How To Be A Better Dad: Discipline
How To Be a Better Dad is the fatherhood and co-parenting section on SingleDad. Share and exchange great fatherhood advice from our members who are in all stages of fatherhood. Our topic today is about discipline.
Dear SingleDad,
I have one daughter who is 4 years old. She’s wonderful yet rambunctious. Time outs are no longer working so what are other ways to discipline her?
-Russ, 30
Four is an exciting age but yes, rambunctious! Children have stages in their life and grow out of things. Things such as clothes, toys, behavior, and time outs. SingleDad has some tips to share with you.
- Consistency
When your daughter is put in these time outs are you consistent with it? For example, if she gets out of her time out, do you continue to put her back?
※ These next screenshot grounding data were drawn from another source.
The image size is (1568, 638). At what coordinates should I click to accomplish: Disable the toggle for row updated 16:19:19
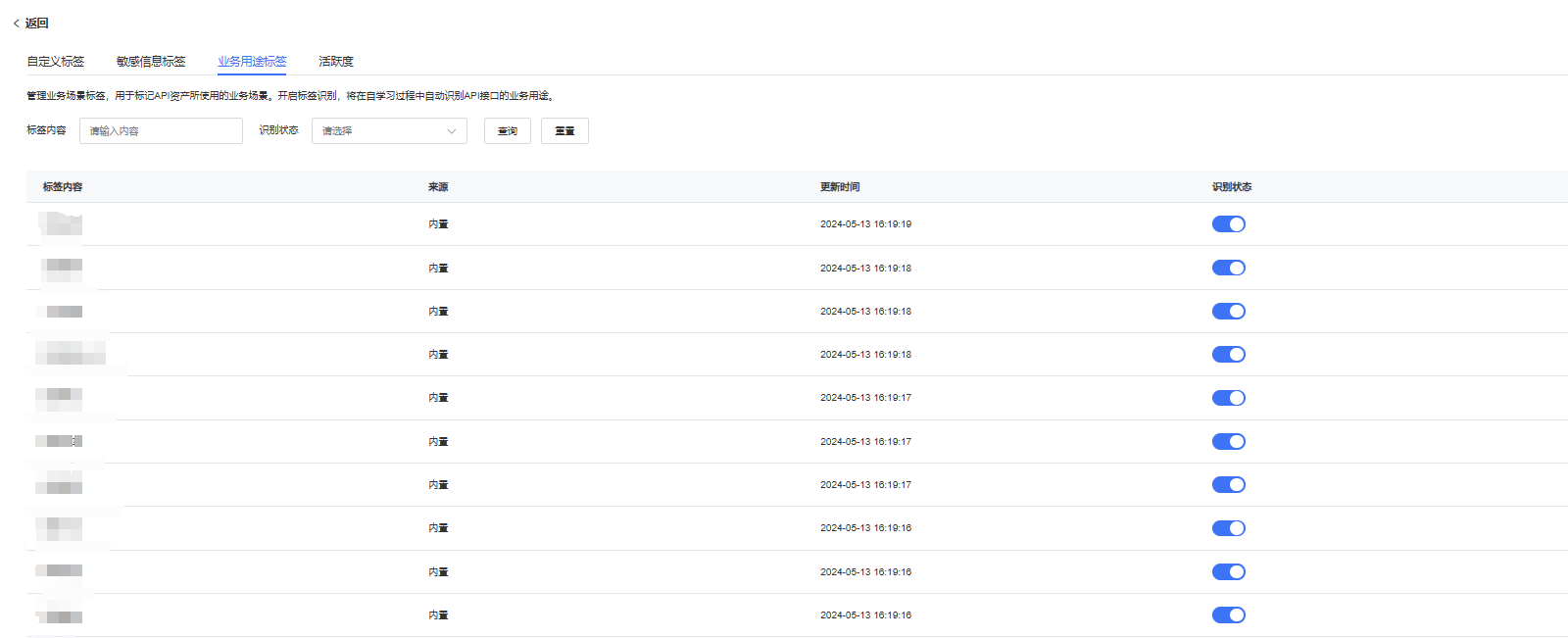point(1228,224)
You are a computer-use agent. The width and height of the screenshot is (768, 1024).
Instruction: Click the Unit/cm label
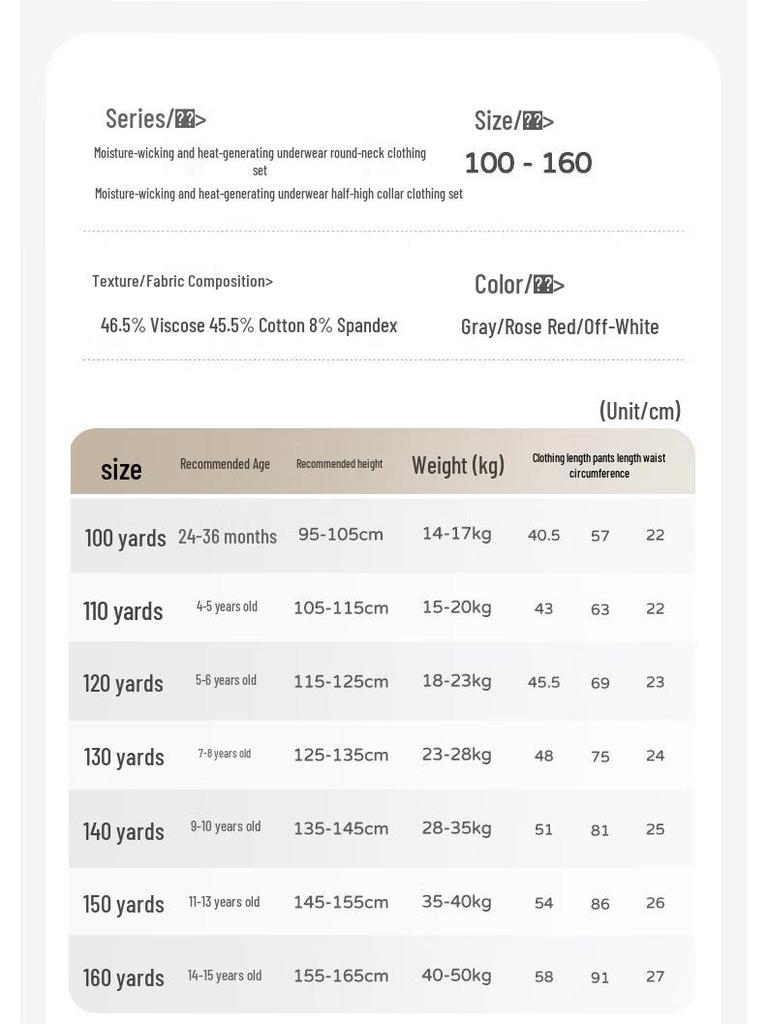[x=640, y=411]
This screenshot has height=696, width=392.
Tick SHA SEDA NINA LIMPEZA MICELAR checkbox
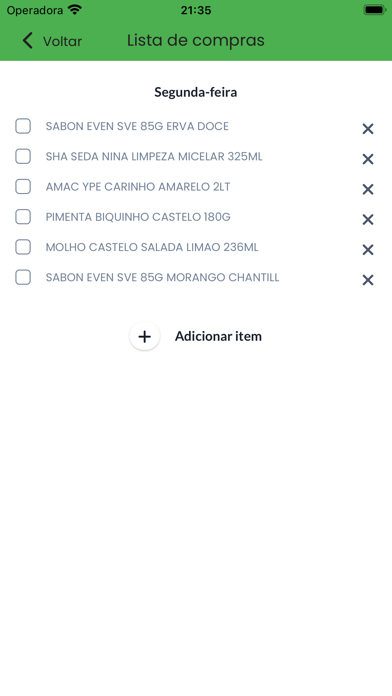coord(23,156)
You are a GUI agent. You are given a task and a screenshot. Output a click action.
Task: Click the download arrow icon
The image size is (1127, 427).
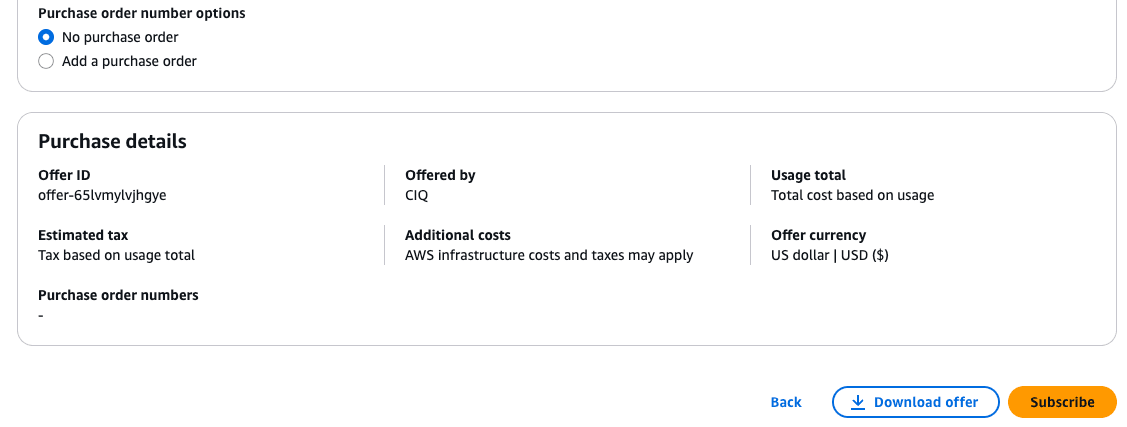(857, 402)
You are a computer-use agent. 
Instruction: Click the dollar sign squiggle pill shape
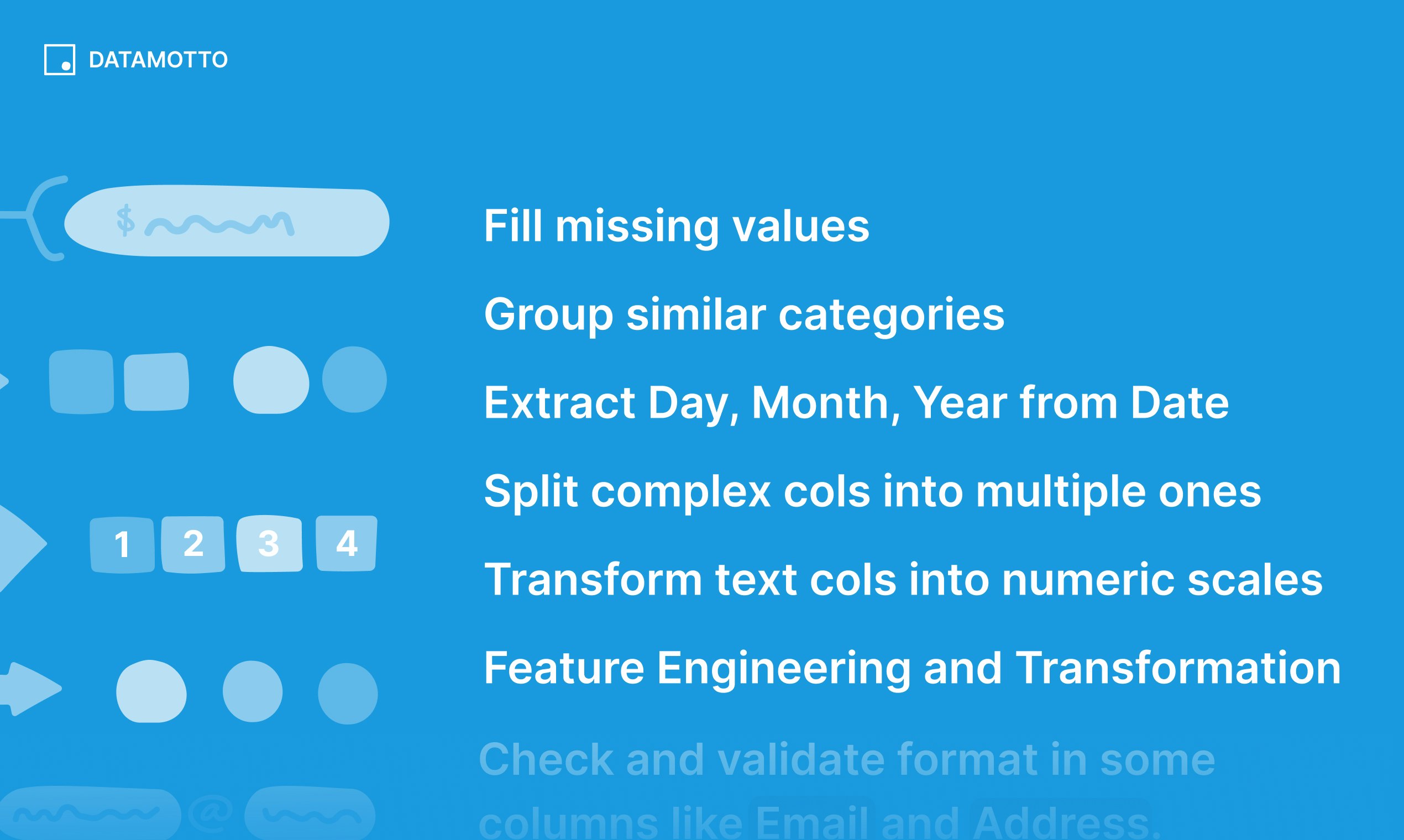click(227, 221)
If not, this gives her the idea she is able to get away with it and time outs aren’t a real consequence.
- Communicate
Now that your daughter is older and able to communicate, explain to her why she is being disciplined. Children are experiencing a new world with new eyes and do not always understand why they are being disciplined. Communicating and guiding her will help with her listening. Also, don’t forget to ask why. “Why did you decide to color the wall?” Children are innocent and do not usually make choices with ill intentions.
- Never Become Physical
Never become physical. Simple as that. For many people, becoming physical was a normal “discipline.” That is not discipline. Discipline is supposed to create growth, understanding, and better judgment. Becoming physical does not teach a lesson, but only fear.
- This or That
When your daughter is acting out, sit her down, and give her an option. For example, if she doesn’t want to pick up her toys before bed give her the option, “would you rather pick up your toys or not watch tv tomorrow night?” Giving her these options allows her to make a choice and what choice she makes decides if she gets tv time tomorrow night or not. Explain to her as well why it’s important to pick up her toys. “It feels good to take care of your toys and be in a clean space.” This ties into communication and will help decision making along with her listening.